Bread and Roses, Too is a 2006 historical fiction novel by Katherine Paterson. It chronicles the eponymous “Bread and Roses” strike which erupted in 1912 in response to the gross underpayment of immigrant mill workers in the town of Lawrence, Massachusetts. The story is told from the perspective of two young children, Rosa Serruti and Jake Beale. Serruti struggles to balance school with her family life as the Serrutis labor intensively in the local clothing mill.
Ironically, they are unable to even afford the clothing they make. Beale, similarly, lives in extreme poverty, and escapes his abusive alcoholic father by running away from home and into homelessness. Serruti ends up caring for Beale as he struggles with his socioeconomic precarity. The novel received positive criticism for its vivid depiction of the impoverished conditions of the working class in the years before child labor laws were passed, and for its message about the excesses and inequities of modern capitalism.
The novel begins as a murmur of an impending revolt stirs in the town of Lawrence. Virtually all of the local mill workers have grievances about being underpaid. Having heard rumors of the violent consequences of workers’ revolts in the past, Serruti is wary of the dangers of a chaotic uprising. The protestors begin to create picket signs, and Serruti makes one that states, “We want bread, and roses, too.” Though the protest begins peacefully, it soon escalates into violence. The workers’ union decides to keep the children of the workers safe by sending them out of Massachusetts and into the care of families who sympathize with the plight of underpaid workers. These families have agreed to feed and house the kids. Disillusioned and fearful about her future, Serruti rides a train to Vermont. On the train, she discovers Beale stowing away under a seat. She decides to pretend that they are siblings, ignorant of the fact that Beale has fled the city after allegedly killing his father.
Serruti and Beale’s meeting is serendipitous; soon, they become fast friends in their temporary home in Vermont. They successfully convince their host family that they are siblings, and learn about their trades as stonecutters. While Serruti intends to wait until she can return to her family, Beale dreams of running away to New York City and starting a new life. Meanwhile, the strike rages on. Partly due to women’s prominence in the clothing manufacturing business, the “Bread and Roses” strike is the first of its kind led completely by women. Many of these women are first generation immigrants, and raise grievances against their employers that they were aggressively baited and promised high-paying jobs, only for the factories to renege on their claims as soon as they landed in the country. The strike is thousands strong, and includes representation from 25 different countries. A key organizer is Bill Haywood, a Marxist social justice advocate who helps educate and galvanize the workers to demand equitable pay and labor rights.

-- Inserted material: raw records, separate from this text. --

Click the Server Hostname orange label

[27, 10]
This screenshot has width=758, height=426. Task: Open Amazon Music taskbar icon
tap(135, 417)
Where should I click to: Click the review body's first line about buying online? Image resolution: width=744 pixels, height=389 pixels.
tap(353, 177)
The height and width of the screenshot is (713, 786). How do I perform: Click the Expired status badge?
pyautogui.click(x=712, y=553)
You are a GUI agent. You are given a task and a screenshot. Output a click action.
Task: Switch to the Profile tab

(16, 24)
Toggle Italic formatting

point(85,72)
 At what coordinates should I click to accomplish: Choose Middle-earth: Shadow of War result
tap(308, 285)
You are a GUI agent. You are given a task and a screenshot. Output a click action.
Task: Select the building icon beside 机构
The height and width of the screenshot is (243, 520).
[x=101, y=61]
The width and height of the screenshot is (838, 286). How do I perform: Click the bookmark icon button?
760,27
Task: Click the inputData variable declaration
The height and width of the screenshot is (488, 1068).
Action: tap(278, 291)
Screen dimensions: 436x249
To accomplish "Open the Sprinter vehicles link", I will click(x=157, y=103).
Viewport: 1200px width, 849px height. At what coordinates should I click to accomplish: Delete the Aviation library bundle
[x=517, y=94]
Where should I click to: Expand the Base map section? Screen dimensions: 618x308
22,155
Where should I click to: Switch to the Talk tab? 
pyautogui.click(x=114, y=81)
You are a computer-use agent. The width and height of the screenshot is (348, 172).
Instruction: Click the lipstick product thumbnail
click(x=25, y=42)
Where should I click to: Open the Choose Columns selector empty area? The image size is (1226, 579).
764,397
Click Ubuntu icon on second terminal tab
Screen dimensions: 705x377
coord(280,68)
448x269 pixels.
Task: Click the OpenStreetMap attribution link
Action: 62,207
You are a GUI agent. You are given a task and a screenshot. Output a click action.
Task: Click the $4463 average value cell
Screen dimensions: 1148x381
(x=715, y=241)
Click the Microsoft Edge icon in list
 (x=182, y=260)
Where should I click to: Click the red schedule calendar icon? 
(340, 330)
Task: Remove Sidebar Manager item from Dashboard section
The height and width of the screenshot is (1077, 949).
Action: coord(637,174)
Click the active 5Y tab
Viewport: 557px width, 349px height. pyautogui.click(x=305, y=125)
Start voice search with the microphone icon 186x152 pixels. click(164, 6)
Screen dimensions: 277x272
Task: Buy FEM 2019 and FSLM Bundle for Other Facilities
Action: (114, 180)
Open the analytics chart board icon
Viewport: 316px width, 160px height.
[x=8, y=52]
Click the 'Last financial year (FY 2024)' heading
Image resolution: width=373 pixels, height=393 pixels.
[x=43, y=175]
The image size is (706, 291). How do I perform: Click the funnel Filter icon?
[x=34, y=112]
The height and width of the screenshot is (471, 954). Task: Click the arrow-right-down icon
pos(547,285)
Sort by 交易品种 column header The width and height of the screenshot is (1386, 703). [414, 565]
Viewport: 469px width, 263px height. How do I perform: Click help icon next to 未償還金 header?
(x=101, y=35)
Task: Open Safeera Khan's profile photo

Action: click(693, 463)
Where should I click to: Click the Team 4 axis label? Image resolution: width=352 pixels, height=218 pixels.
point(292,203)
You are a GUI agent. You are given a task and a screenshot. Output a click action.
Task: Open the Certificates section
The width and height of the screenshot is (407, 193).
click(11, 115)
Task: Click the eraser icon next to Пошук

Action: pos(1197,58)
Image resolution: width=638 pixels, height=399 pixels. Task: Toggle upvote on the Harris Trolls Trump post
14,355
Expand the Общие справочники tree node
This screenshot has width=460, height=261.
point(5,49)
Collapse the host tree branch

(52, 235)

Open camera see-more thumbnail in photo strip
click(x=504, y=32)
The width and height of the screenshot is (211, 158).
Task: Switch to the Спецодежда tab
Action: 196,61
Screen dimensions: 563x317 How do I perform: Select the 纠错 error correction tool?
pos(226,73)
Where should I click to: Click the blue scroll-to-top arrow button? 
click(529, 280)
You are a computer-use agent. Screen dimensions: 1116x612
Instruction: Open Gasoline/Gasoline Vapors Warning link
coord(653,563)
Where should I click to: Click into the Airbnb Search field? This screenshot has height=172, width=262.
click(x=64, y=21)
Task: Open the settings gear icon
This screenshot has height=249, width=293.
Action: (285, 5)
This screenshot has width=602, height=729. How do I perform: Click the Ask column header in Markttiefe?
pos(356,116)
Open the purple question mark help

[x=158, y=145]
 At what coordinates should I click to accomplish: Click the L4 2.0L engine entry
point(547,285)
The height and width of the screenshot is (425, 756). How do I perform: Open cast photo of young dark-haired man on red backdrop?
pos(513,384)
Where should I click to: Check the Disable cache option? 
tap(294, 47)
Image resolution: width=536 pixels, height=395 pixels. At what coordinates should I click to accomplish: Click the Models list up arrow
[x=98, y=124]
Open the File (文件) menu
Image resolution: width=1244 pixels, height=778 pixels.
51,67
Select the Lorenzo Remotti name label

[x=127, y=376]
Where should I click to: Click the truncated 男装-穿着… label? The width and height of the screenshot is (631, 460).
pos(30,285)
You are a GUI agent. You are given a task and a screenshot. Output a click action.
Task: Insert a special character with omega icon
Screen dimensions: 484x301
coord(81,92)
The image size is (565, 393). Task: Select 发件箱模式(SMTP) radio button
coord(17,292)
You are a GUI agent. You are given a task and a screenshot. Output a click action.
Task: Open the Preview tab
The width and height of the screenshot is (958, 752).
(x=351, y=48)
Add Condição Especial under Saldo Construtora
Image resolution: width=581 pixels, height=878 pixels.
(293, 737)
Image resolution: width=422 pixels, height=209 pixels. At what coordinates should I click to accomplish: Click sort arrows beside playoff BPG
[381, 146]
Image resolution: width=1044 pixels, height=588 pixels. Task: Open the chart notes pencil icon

Beale and Serruti represent distinctly different attitudes towards the means and ends of labor revolt. Ultimately, Beale conceives of the Bread and Roses strike as a force that will propel him into a different life. Serruti, on the other hand, is ambivalent about the utility of organized revolt. She feels that it has alienated her from her family and friends, and is excited to return home at the end of the novel.
Bread and Roses, Too illustrates these starkly different views, suggesting that the lives of children are inextricable from issues of politics and power relationships in the modern era.